→ About this exercise
Please filter the data down to the lines that include the word "Save" and copy them.

┌──

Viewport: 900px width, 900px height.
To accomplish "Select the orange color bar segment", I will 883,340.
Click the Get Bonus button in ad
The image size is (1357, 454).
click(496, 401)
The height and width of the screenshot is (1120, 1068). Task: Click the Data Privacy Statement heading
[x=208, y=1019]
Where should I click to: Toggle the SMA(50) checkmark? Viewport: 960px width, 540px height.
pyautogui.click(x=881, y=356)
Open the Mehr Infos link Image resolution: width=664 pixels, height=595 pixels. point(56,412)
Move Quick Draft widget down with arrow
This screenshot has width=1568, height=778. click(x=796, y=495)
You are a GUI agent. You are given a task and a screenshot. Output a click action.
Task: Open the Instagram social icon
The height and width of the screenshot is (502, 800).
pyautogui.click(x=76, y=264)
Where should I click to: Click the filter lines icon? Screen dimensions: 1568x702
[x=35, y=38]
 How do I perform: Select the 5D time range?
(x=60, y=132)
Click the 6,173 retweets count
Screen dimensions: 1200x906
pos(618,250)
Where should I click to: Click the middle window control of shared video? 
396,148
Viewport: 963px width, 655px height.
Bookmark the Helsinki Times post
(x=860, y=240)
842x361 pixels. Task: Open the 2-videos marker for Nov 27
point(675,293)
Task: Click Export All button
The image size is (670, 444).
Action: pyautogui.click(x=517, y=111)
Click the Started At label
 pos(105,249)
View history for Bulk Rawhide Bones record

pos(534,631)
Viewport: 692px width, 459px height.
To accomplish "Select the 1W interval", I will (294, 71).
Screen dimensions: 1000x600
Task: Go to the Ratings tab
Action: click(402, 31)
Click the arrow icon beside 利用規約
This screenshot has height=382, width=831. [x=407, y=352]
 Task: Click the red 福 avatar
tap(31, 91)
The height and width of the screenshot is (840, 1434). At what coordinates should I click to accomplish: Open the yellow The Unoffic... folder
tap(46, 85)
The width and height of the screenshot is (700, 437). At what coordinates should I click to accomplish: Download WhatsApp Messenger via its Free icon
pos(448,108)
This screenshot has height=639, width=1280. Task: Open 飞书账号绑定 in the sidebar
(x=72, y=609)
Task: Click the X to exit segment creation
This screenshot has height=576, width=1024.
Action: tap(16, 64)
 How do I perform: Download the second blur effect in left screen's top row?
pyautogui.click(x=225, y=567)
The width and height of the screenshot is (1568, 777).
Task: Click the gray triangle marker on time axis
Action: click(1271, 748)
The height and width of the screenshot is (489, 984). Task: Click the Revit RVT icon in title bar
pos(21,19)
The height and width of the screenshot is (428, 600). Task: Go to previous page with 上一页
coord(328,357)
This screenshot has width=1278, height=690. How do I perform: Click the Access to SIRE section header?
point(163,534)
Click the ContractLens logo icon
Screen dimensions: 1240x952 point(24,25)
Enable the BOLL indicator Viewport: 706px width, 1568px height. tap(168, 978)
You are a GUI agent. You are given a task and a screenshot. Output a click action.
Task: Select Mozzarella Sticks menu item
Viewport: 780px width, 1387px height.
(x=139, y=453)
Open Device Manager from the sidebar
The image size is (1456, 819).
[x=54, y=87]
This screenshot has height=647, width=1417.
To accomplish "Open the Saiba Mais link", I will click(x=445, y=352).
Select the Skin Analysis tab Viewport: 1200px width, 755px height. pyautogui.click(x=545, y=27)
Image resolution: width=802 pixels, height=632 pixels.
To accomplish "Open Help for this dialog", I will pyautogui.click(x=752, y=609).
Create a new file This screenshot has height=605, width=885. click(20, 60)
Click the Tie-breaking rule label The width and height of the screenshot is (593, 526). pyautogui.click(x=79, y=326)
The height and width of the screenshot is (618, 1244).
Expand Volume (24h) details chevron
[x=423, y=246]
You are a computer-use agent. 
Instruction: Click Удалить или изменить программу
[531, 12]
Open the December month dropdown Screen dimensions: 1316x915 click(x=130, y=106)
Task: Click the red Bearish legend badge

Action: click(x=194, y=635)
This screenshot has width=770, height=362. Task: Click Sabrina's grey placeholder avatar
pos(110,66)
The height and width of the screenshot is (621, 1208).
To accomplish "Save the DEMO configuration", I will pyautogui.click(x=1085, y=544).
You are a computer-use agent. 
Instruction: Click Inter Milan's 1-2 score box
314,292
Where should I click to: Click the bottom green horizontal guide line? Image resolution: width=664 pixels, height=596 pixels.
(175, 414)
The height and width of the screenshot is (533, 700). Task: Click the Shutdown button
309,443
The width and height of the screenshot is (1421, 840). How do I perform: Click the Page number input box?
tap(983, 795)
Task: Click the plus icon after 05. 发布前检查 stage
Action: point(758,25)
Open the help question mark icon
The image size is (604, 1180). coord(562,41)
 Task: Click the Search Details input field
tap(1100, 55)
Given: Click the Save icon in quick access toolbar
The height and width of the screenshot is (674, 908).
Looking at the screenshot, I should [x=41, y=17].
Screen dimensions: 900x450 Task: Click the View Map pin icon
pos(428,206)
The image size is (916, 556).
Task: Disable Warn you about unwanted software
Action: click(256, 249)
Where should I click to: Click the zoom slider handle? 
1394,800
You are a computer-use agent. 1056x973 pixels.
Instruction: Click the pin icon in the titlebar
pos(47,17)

└──

→ Expected answer
To accomplish "Save the DEMO configuration", I will pyautogui.click(x=1085, y=544).
Given: Click the Save icon in quick access toolbar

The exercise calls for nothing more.